RECORDS FOR THE TASK ::
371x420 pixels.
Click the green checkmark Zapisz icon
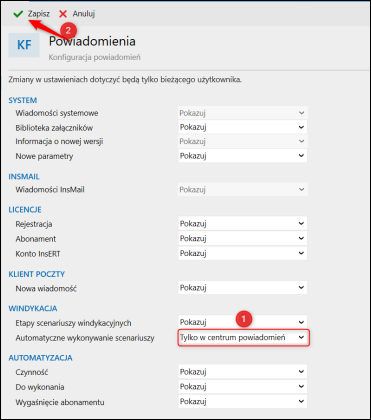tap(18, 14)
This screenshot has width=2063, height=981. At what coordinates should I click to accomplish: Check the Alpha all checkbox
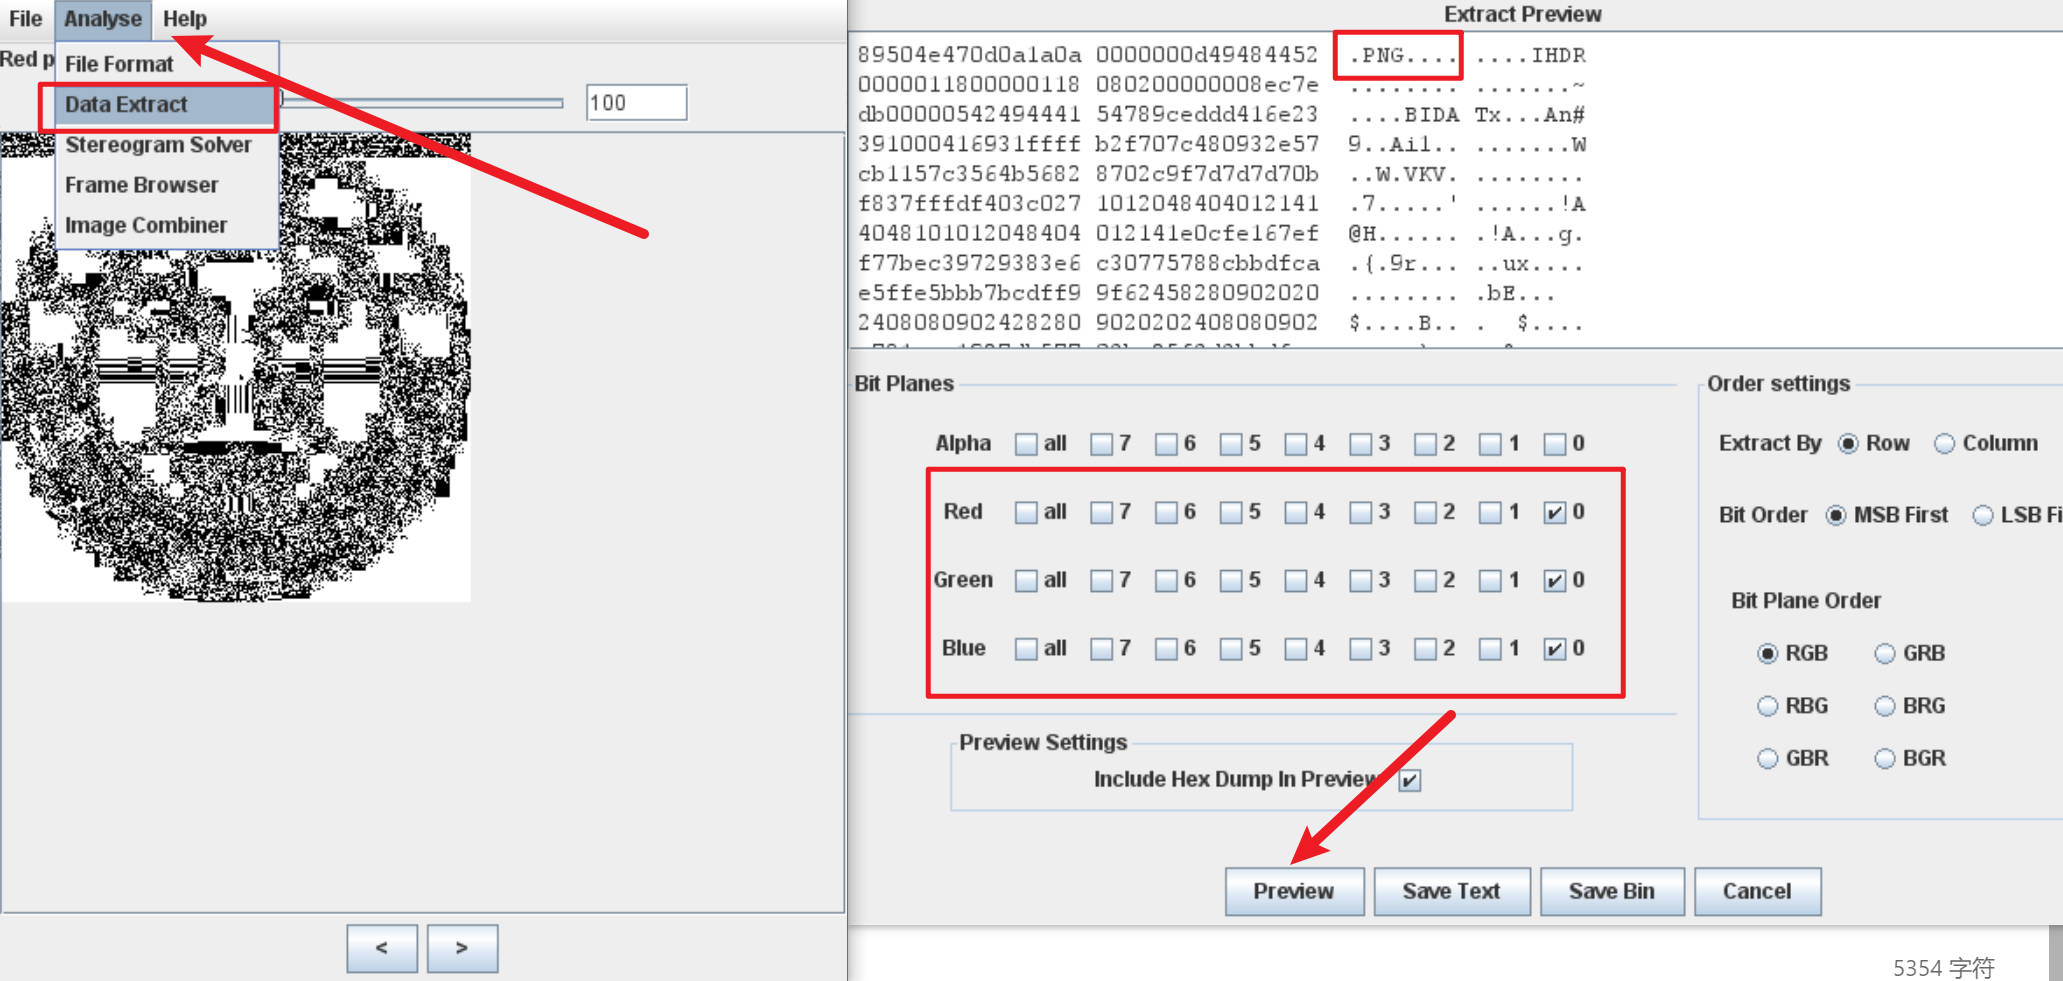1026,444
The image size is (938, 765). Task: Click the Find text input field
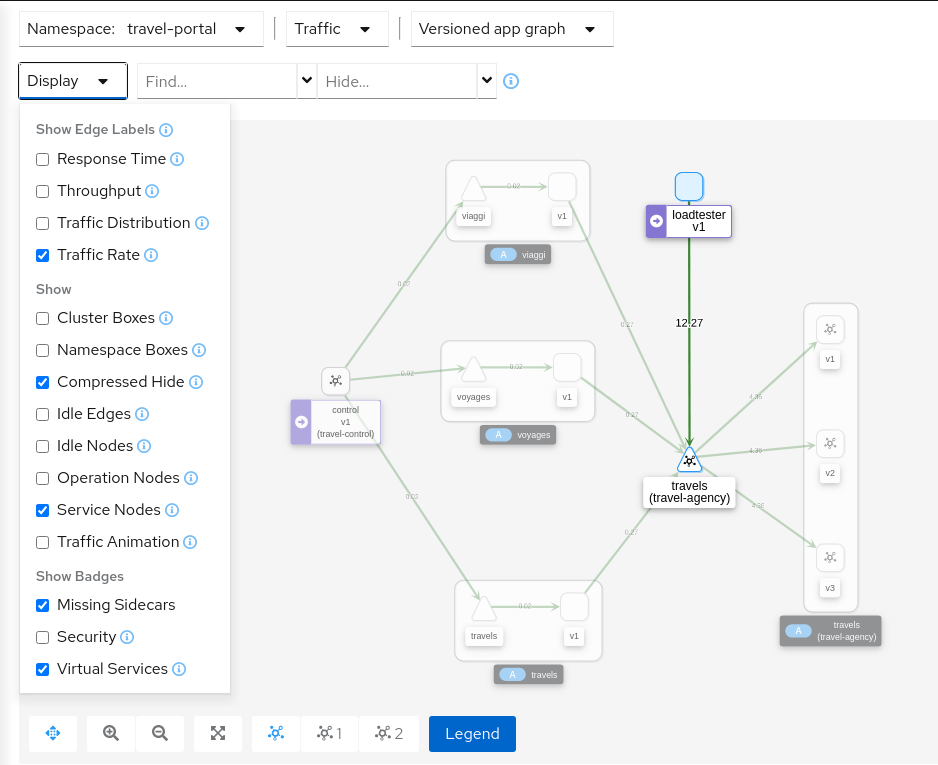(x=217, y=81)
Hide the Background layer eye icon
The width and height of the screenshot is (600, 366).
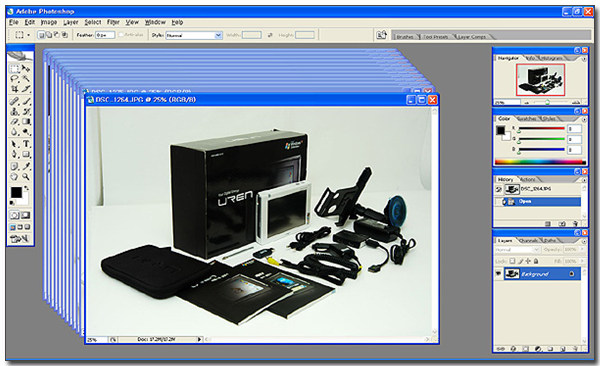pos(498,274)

* * *

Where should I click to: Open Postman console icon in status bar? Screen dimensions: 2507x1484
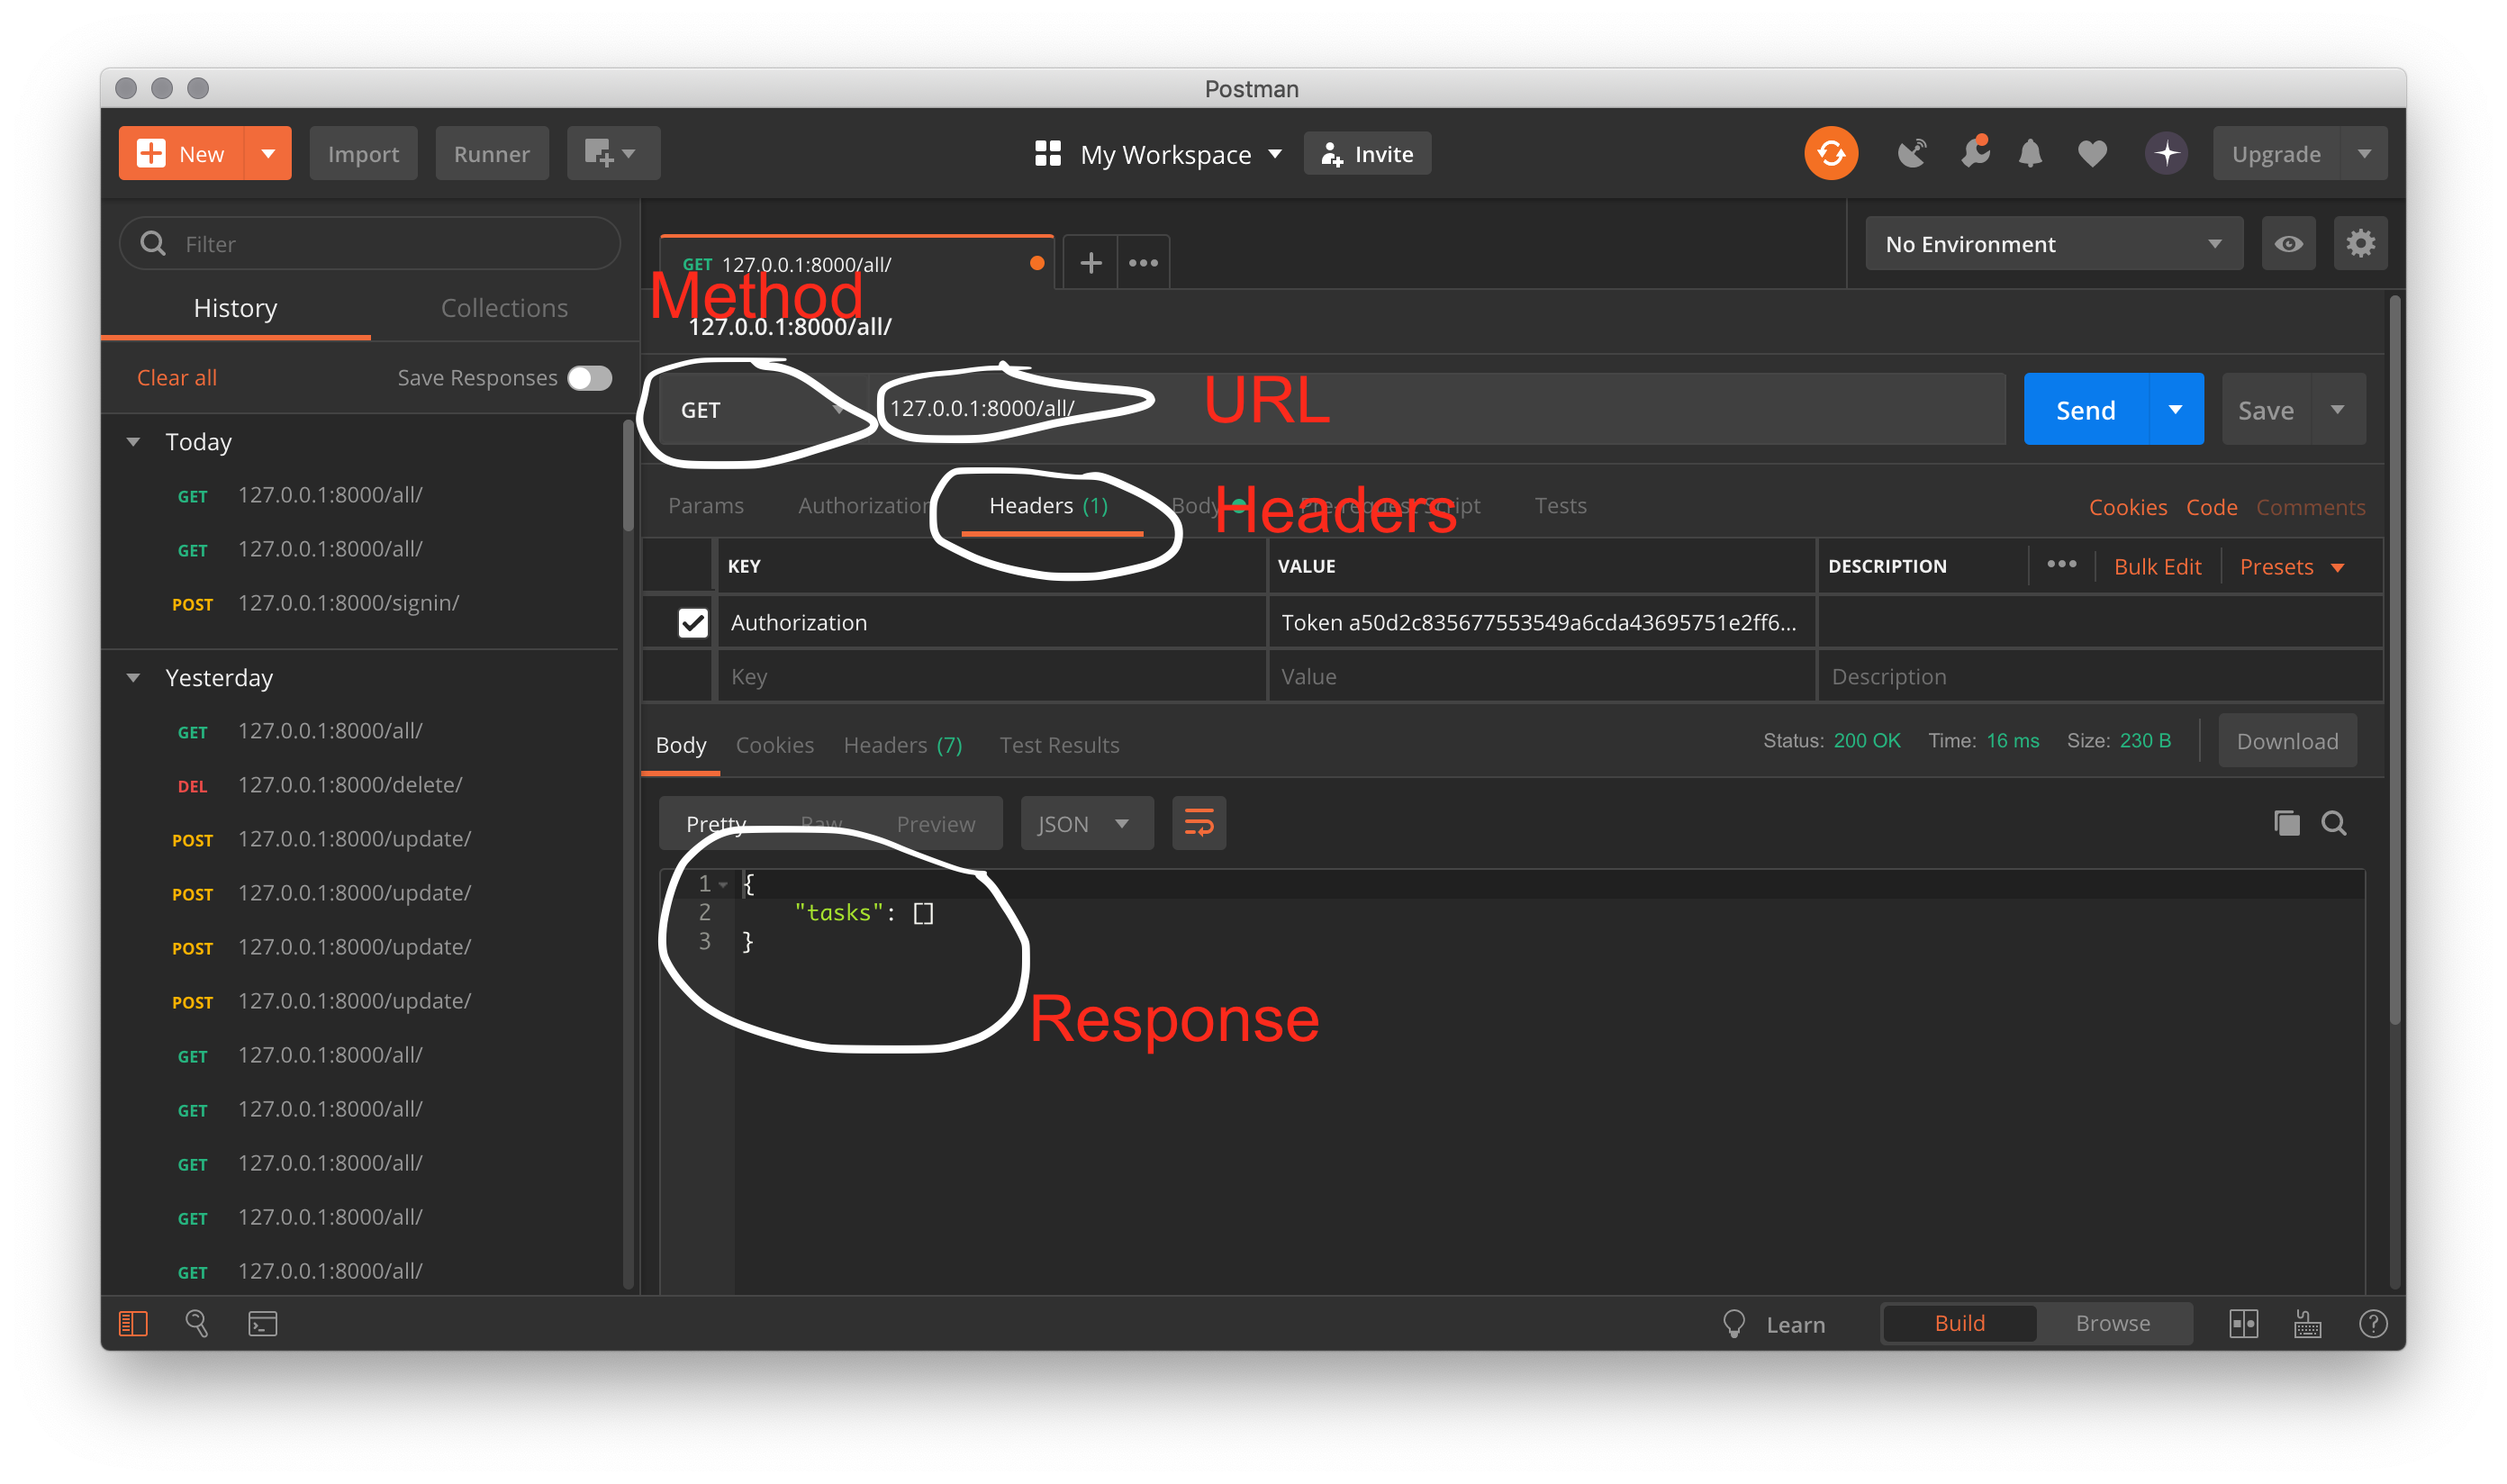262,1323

* * *

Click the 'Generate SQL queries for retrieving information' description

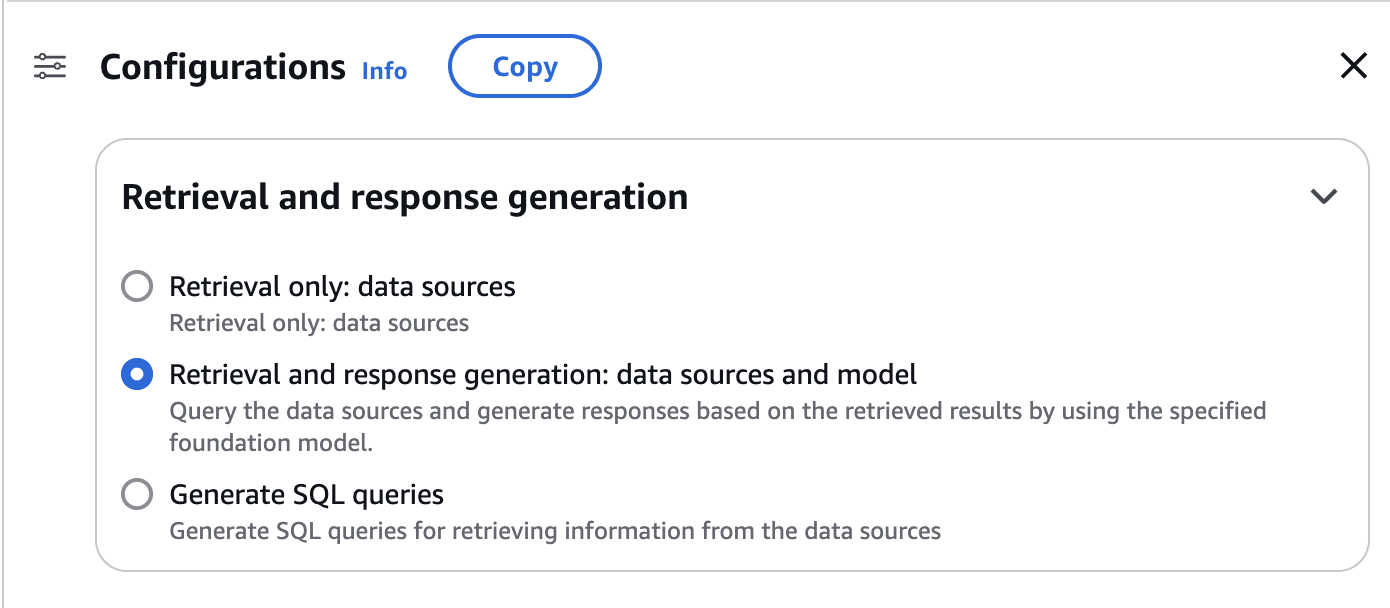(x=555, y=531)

YOUR GOAL ::
What is needed is an exact copy of only the lines above from the one with "This screenshot has" to the one with "Hide the Background layer eye icon", both kept, with every picture left out.

WRITTEN RESPONSE ::
This screenshot has width=2063, height=981. At what coordinates should I click to accomplish: Check the Alpha all checkbox
1026,444
The image size is (938, 765). Task: Click the Find text input field
(x=217, y=81)
Hide the Background layer eye icon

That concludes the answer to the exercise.